Nearly a century after he was created, Superman deserves so much better than this. David Corenswet deserves so much better than this. It's frenetic, it's illogical, it's slavishly faithful to its comic-book origins — and it's usually minimally entertaining. It's the Superman this generation deserves.

Look! Up in the sky! It's a bird ... it's a plane ... it's an IP-forward entertainment franchise extension with strong consumer product potential and long-term revenue-value as a streaming title!

Viewed July 20, 2025 — AMC Burbank 16

2000

Tuesday, July 8, 2025

"Sorry, Baby"

    


Agnes isn't the most comfortable person to be around. Even when she's trying to get cozy, there's something ever so slightly off about her. So as Sorry, Baby begins, it takes a little while to understand just how profoundly disturbed she is, how difficult life has become for her.

This small, profoundly insightful movie is written and directed by Eva Victor, the woman who plays Agnes. She is a fascinating person to watch. As the movie jumps around in time — a method of storytelling that is as effective as it is sometimes distracting — it is clear that Agnes has never had the same ease in life that comes so naturally to others. She is always just a little nervous, always just a little tentative. She looks like she might break easily.

It turns out Agnes does not break easily at all. What she does is bend — uncomfortably, perhaps unnaturally, and in ways she never expected.

Sorry, Baby is about the way Agnes experiences, survives and then recovers from a sexual assault, but it isn't a Movie of the Week or Afterschool Special sort of story, where lots of people misunderstand what happened or don't believe her or think she must have brought it on herself. It's about the way she comes to terms with what happened, and the way everyone around her, like her close friend Lydie (Naomi Acker) and rural neighbor Gavin (Lucas Hedges) try in their limited but loving ways to help.

This is a slow, quiet movie, filled with uncomfortable silences and scenes that feel disjointed and moments that seem emotionally inappropriate and half-formed, and none of that is meant to imply that Sorry, Baby isn't a tremendously well-made, deeply insightful movie. It's just that for someone like Agnes, life after her experience is slow, filled with uncomfortable silences, and often feels disjointed and half-formed.

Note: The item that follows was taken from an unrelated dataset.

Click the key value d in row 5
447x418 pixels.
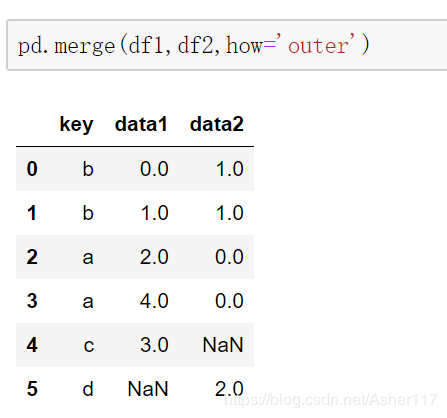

This is a rare movie, because it tries to observe a truth — not delve into the mind and heart of a character, but to watch as she struggles with the kind of ordinary tragedy and bland betrayal that exists in too many lives. There are moments when Agnes struggles to recount just what happened, or to clarify for others why it matters to her so much; it's a movie about people who have trouble expressing themselves, so in that way, it's a movie about pretty much every one of us.

There are times when it feels almost too slow, when it seems to meander a little too much, and then Sorry, Baby does something wonderful and completely untelegraphed in its final few scenes. Agnes meets a stranger who seems fundamentally to understand what she cannot make sense of. Their interaction is brief but deeply moving. And then there is one more moment between two important characters.

I'm not going to explain what it is or how it happens, only to say that in the final moments of Sorry, Baby, the title makes perfect and beautiful sense, and suddenly this movie about one very specific person dealing with one very specific moment in her life becomes —spectacularly but quietly — about everyone in the audience who is just trying to find a way forward in a world that doesn't make enough sense. Or, really, maybe, any sense at all.